Он попал в самую точку. Сказано было все, уже не второстепенное, не просто глупости. Он был более чем прав. Меня ударило в самое сердце.
– Мы не желаем, – продолжал Высший из Высших, – перечислять все прегрешения обвиняемого, судить должно не по букве; нам известно, что достаточно лишь нашего увещевания, и совесть обвиняемого пробудится, он станет раскаивающимся самообвинителем.
И все же, самообвинитель Г., не могу не посоветовать вам подвергнуть суду вашей совести еще некоторые поступки. Напомнить ли мне вам о вечере, когда вы пришли к слуге Лео и пожелали, чтобы он признал в вас брата по Ордену, хотя это было невозможно, ибо вы сами сделали себя неузнаваемым в таковом качестве? Напомнить ли вам, что вы рассказывали слуге Лео? Про продажу скрипки? Про отчаявшуюся, глупую, пустую, самоубийственную жизнь, которую вы вели долгие годы?
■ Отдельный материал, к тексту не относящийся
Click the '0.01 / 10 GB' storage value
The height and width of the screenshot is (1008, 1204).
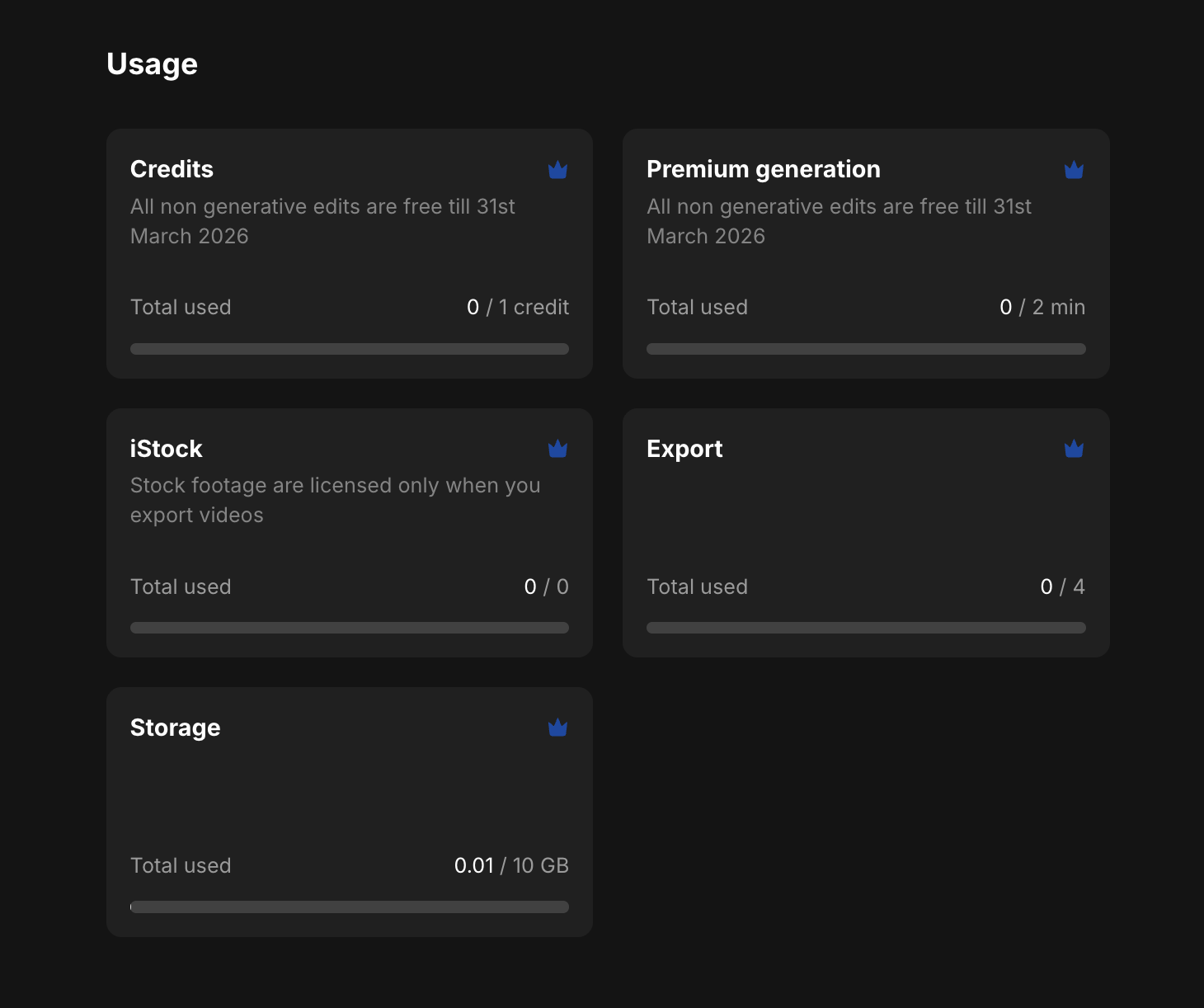click(510, 865)
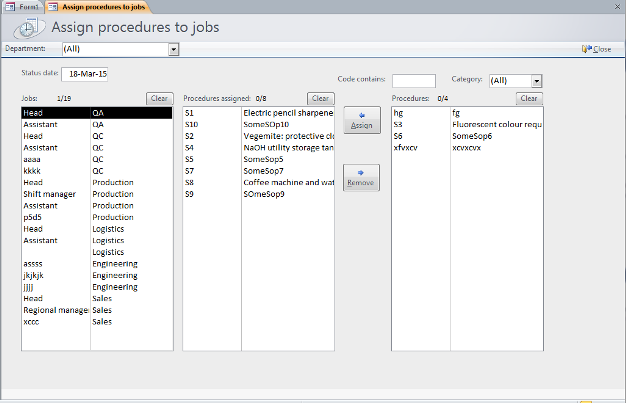This screenshot has width=626, height=403.
Task: Click the Close icon in header
Action: pyautogui.click(x=585, y=48)
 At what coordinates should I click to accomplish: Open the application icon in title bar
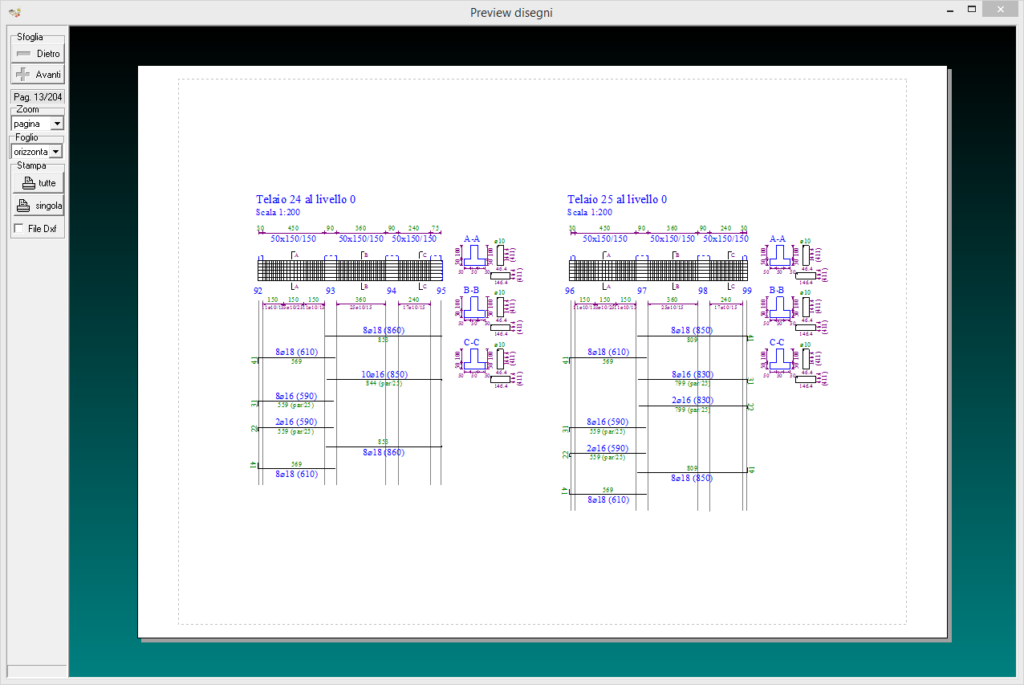13,12
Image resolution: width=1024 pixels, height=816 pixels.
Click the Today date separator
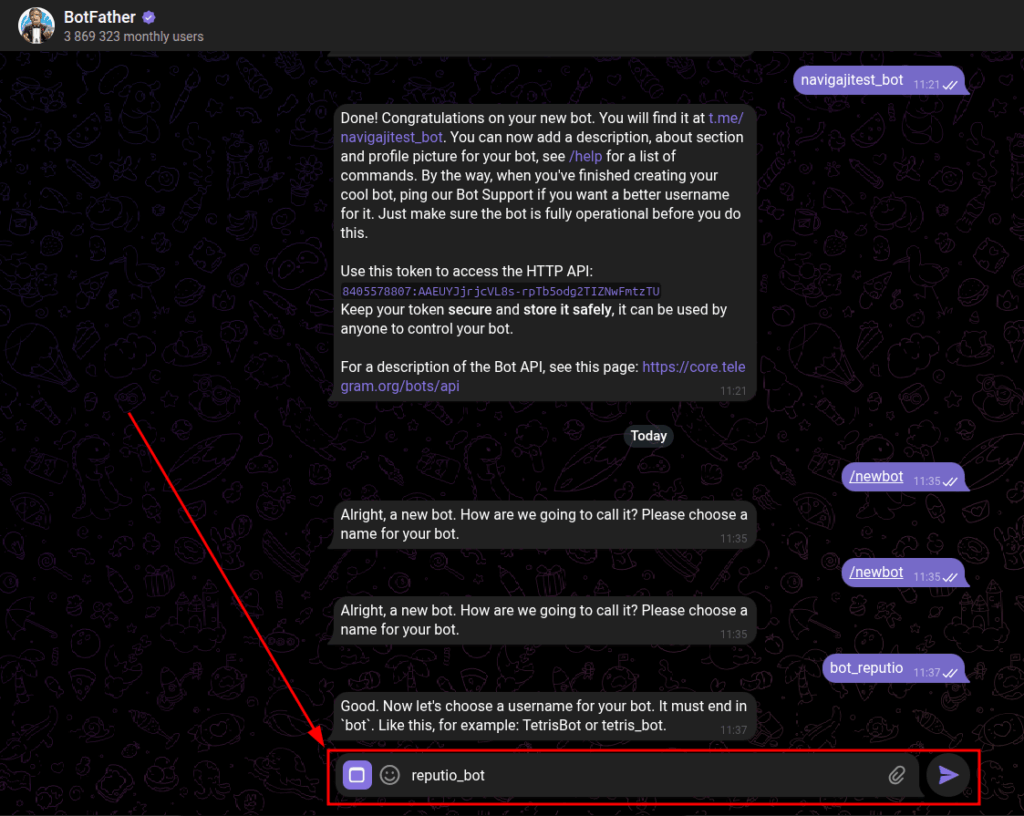[648, 436]
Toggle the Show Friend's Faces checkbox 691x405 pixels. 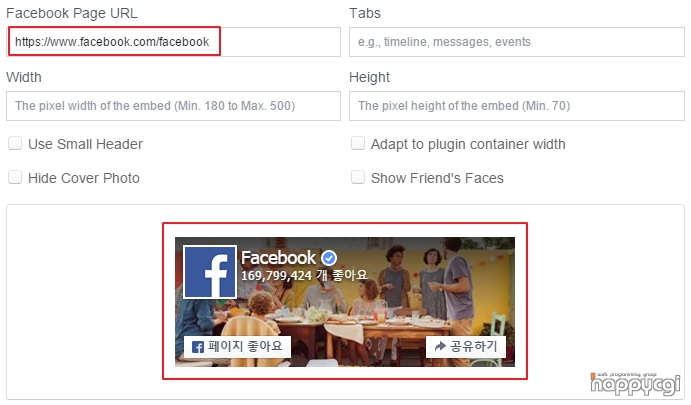point(358,178)
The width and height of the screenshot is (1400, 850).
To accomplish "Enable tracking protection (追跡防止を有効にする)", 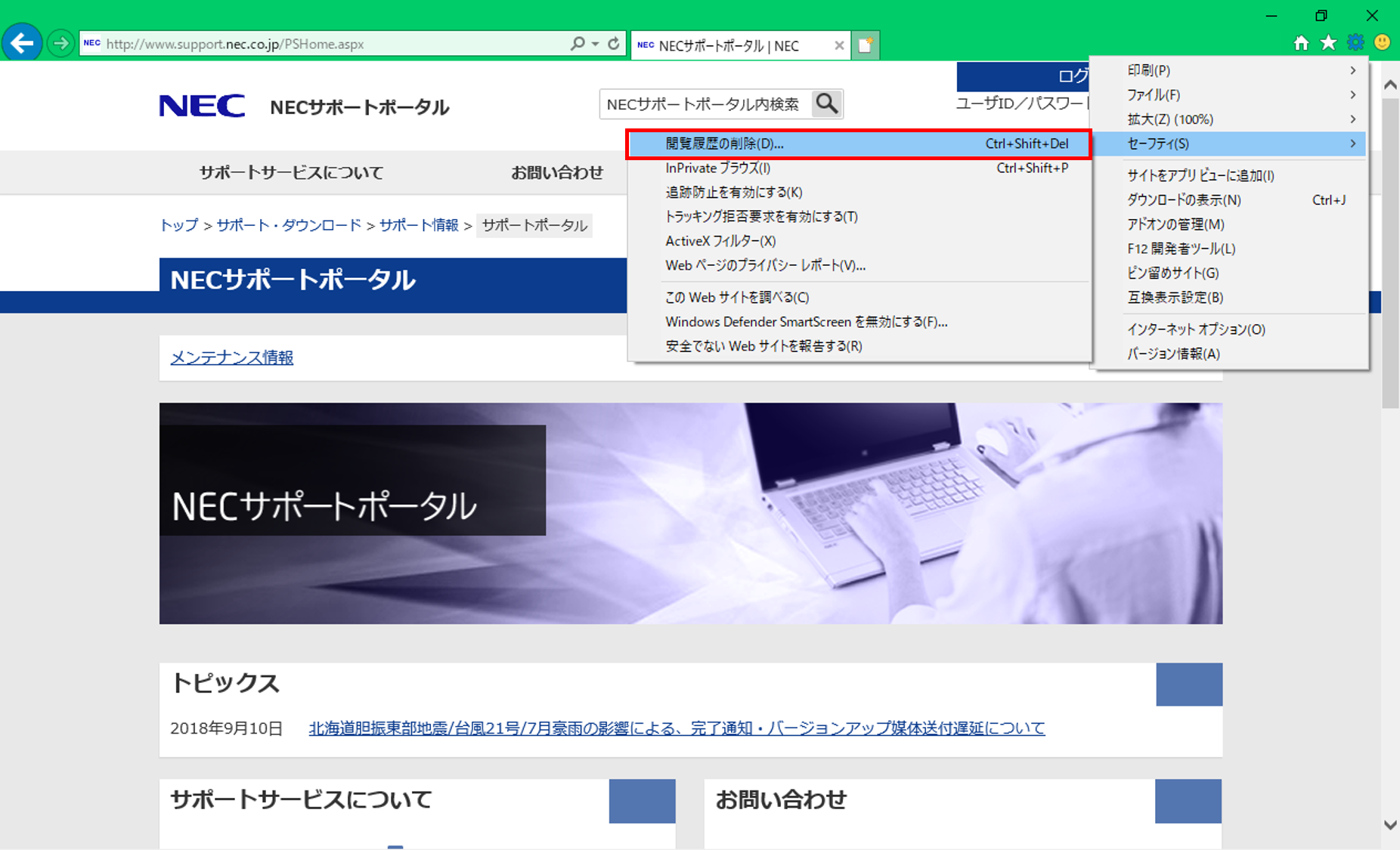I will point(733,193).
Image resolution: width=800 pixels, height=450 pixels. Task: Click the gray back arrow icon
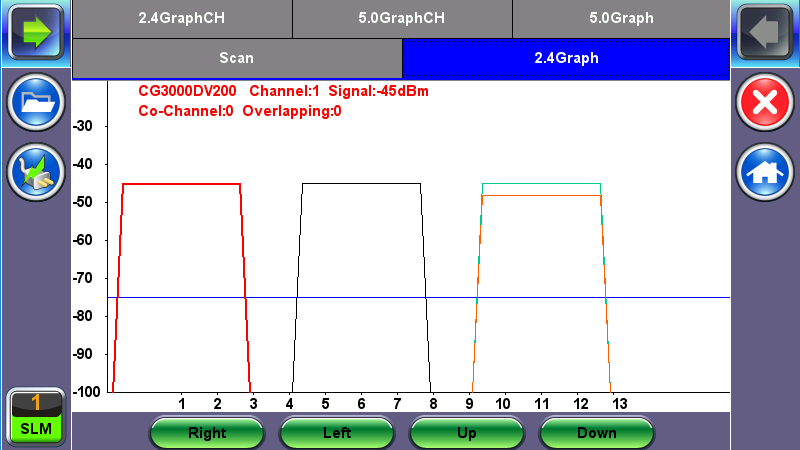point(764,31)
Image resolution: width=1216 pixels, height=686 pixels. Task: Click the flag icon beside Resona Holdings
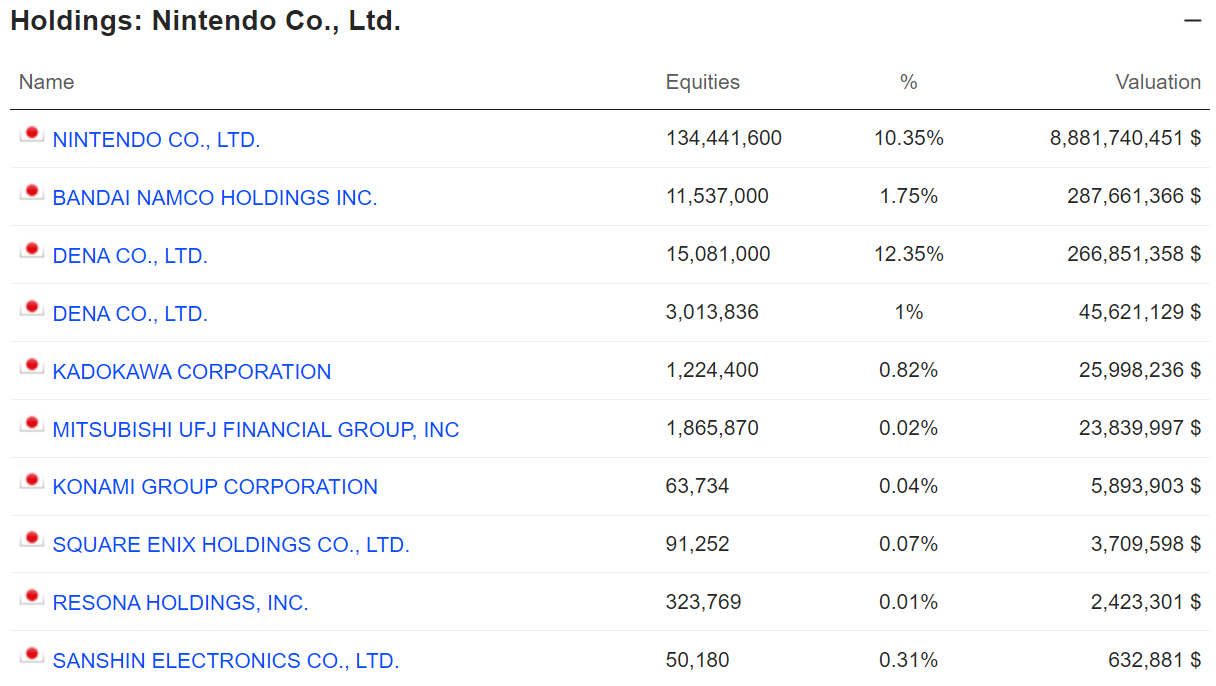(31, 598)
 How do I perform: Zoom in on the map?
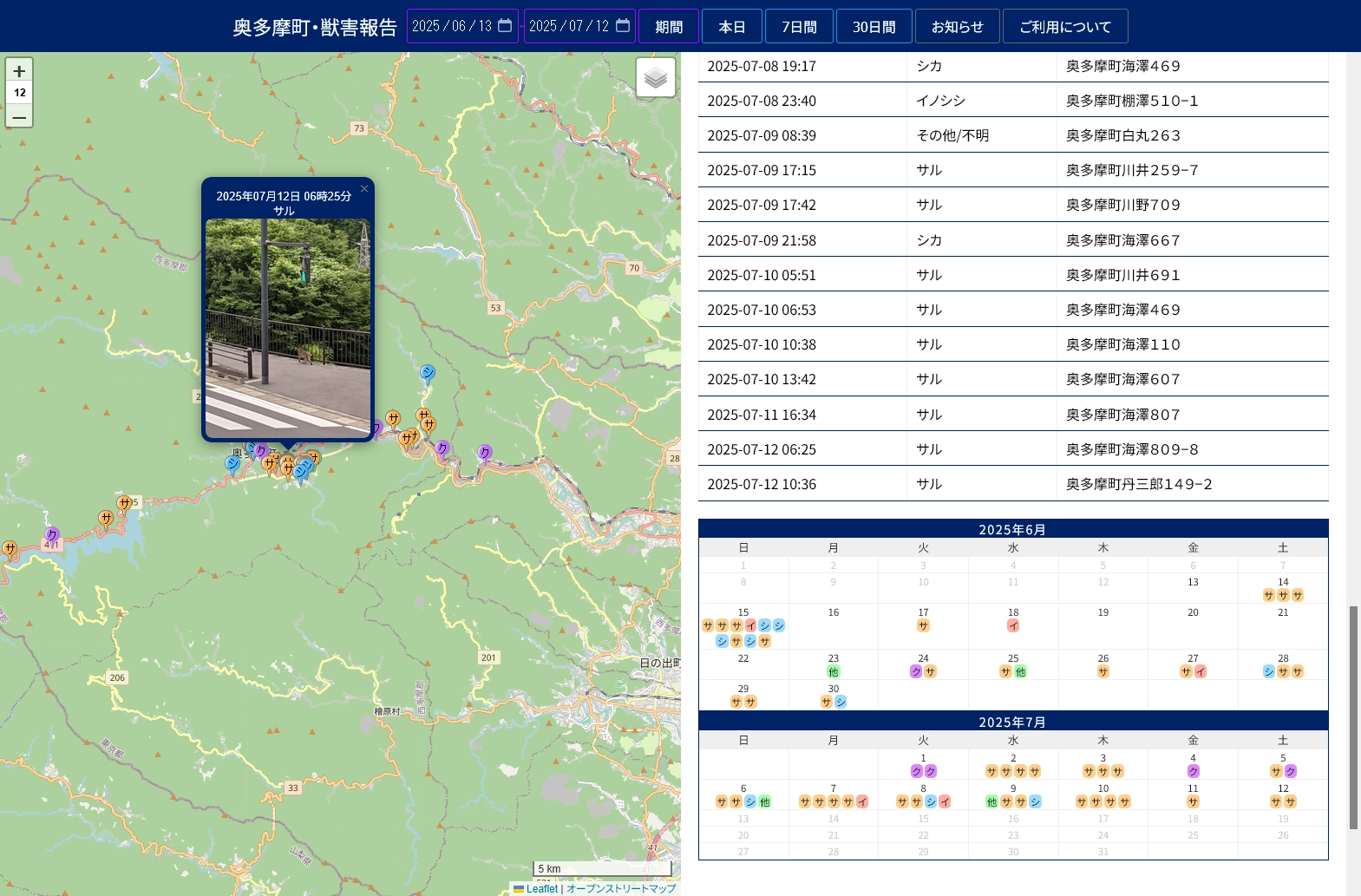click(x=19, y=71)
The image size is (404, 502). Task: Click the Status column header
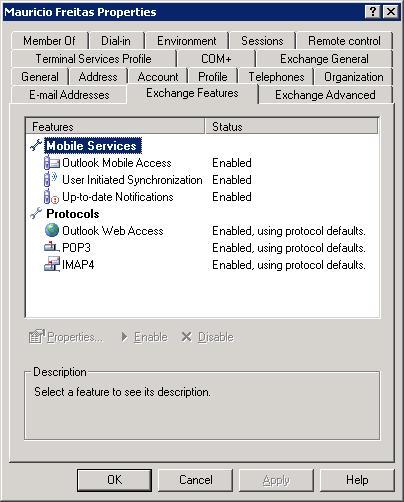292,127
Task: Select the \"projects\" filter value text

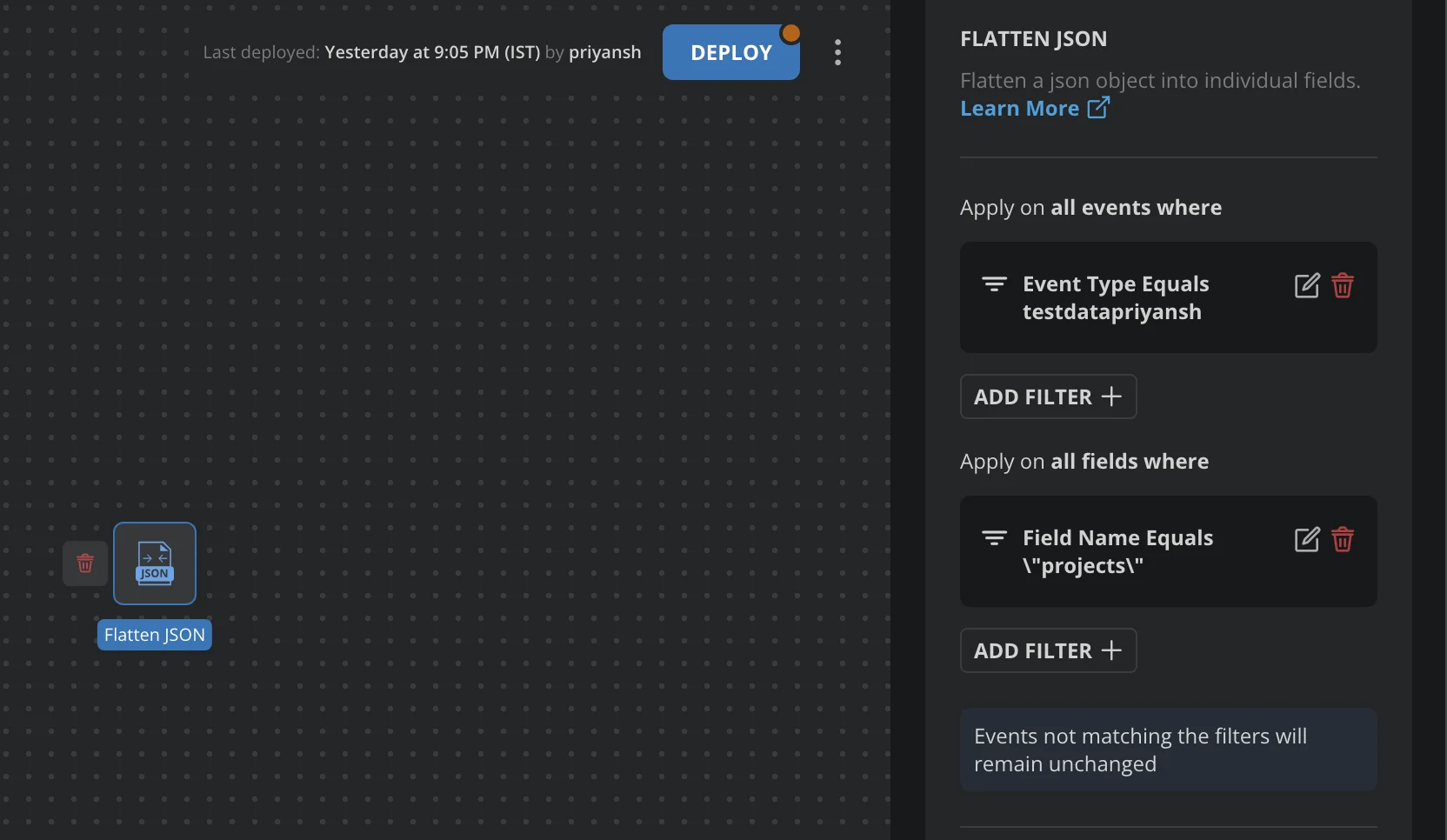Action: pos(1083,566)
И еще об одном, брат Г., не могу умолчать. Вполне возможно, что в тот вечер слуга Лео в своих мыслях был к вам несправедлив. Слуга Лео, возможно, был слишком строг, слишком рассудочен, возможно, ему не хватило снисходительности и чувства юмора понять вас и ваше состояние. Но есть и более высокие инстанции, более непогрешимые судьи, чем слуга Лео. Каков был приговор твари о вас, обвиняемый? Помните ли вы пса Неккера? Помните ли вы неприязнь и осуждение, которым он подверг вас? Он неподкупен, он беспристрастен, он не брат Ордена.
Лео умолк. Ну конечно, волкодав Неккер! Он действительно отнесся ко мне с неприязнью и осуждением. Я ответил «да». Приговор был вынесен, уже волкодавом, уже мною самим.
– Самообвинитель Г., – снова заговорил Лео, и теперь его голос из облака золотого сияния, исходящего от одежд и балдахина, звучал холодно и ясно, он пронзал, как голос Командора, являющегося в последнем акте к Дон Жуану. – Самообвинитель Г., вы меня выслушали. Вы ответили «да». Вы, как мы предполагаем, вынесли себе приговор.
– Да, – тихо сказал я. – Да.
– Вы, как мы предполагаем, вынесли себе обвинительный приговор.
– Да, – прошептал я.
Лео поднялся с трона и плавно развел руки.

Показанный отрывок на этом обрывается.